We enjoyed Comme Chez Soi's famously charming and intimate Art Nouveau interior. The food was very good but does not quite measure up to the raves I hear, possibly from overly patriotic Belgian friends. I do like the fact that Chef Wynant has resisted all of the Adria-inspired fads and gone his own way. In fact, his classic nouvelle Belgian-French cuisine with fusion flirtations looks almost rebellious in a sea of foams and liquid nitrogen. The amuse looked circa 1970s, and the escargot on orzo with tomato sauce tasted more Chef Boy-ar-dee than I imagined possible for snails. At first we were both put off by the first fishy bite of the scallops mi-cuit sandwiched with cream of foie gras, but with each bite, we grew fascinated by the play of flavors of the scallop, foie, radish, cauliflower florets, arugula, sesame and balsamic vinaigrette. The fishy sensation disappeared, and instead of growing tired of it, I wanted more with each bite. This was a gutsy dish of strong, odd flavors. Next came the gros langoustine, which the waiter announced as jets de houblon, probably because the hop shoots outshone even the langoustine crusted with pine nuts in a cream and coral sauce with seaweed. Jets de houblon look like large bean sprouts and remind me of white asparagus and bamboo shoots and other heralds of spring. The two-inch square of turbot was topped with bone marrow and oysters, making each bite quite a contrast. The we had three cubes of almost marbled seared duck breast perched on a round of herb-stuffed rolled duck leg, roquefort souffle in lieu of cheese and a gratin of coconut and mango for dessert.

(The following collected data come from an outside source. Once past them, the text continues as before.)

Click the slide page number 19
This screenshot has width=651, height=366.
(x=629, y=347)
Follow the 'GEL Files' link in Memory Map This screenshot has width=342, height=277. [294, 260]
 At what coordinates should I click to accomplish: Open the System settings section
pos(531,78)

Aux Armes de Bruxelles is probably the only real restaurant on the r. Bouchers, although I thought the celebrated frites tasted somewhat bland and almost commercial, as did the mayonnaise base for their tartar sauce. The outstanding dish was white asparagus a la flamande. I normally hate eggs, but the egg, parsley and butter sauce was lovely, and the perfect texture very difficult to achieve. (We had better frites at 'T Kelderke, but the sauce flamande was far inferior.) The waterzooi of turbot was also excellent, the eels in green sauce quite good for stewed eels, and the calves' brain only OK. They were out of raw mussels, or I would have tried them.

I took BON's suggestion and tried Yamato, a tiny but astonishingly authentic ramen bar near Porte de Namur. You can't beat it for a budget lunch, since their most expensive dish is 10 euros. They serve both miso and shoyu ramen as well as katsudon and gyoza in the evening. I found the shoyu soup to have great meaty flavor but almost criminally salty--maybe they had let it get too concentrated, since most people were ordering miso ramen. The noodles were terrific, imported frozen from Japan. Hours were irregular, and they don't take reservations. If you are a Tampopo fan, this is a good place to go.

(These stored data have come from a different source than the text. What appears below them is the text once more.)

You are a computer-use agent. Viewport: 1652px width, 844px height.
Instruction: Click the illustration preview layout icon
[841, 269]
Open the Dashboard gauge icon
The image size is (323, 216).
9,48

In the same neighborhood, we had our best meal in Brussels at La Creche des Artists, a small gem of an Italian restaurant ar 21 rue de la Creche (02) 511 22 56. This is the holy grail, a modest neighborhood restaurant with a chalkboard menu dictated by the market and fantastic homestyle Italian food, no dish exceeding 20 euros. The restaurant is run by a Tuscan mother, Neapolitan father, with a Congolese treasure of a chef. We started with a sauteed calamari in a piquant tomato sauce tossed at the last minute with fresh tomato and arugula, served straight from the battered skillet. (Since the tiny open kitchen was just steps away, this service optimizes what Grace Young would call the "breath of the wok.") Salami and Parma ham were already on the table, on the house. The penne came with a veal ragu to die for, deglazed with Brunello di Montalcino and served with the same (1998 Brunello de Montalcino Fattoi. We had already polished off a Mezzopane 1999 with a friend who had to leave after antipasti). The sauce was enriched with a little veal liver and celery. Then we had thin slices of tender roast lamb with stewed endive, but we nearly came to blows over the tiny roasted new potatoes. They came out of the oven beautifully crusty all over and creamy on the inside. Then they brought us cheese--a very young pecorino exploding with black truffle, and the best aged Parmigiano I've ever had. We shared a hunk of classic tiramisu and somehow managed to walk to our hotel on the other side of town after being plied with grappa di brunello di verbena and limoncello, respectively. The brief but well selected wine list had only Italian wines at good restaurant prices, starting around 20 euros and going up to the 2001 Solaia at 235 euros.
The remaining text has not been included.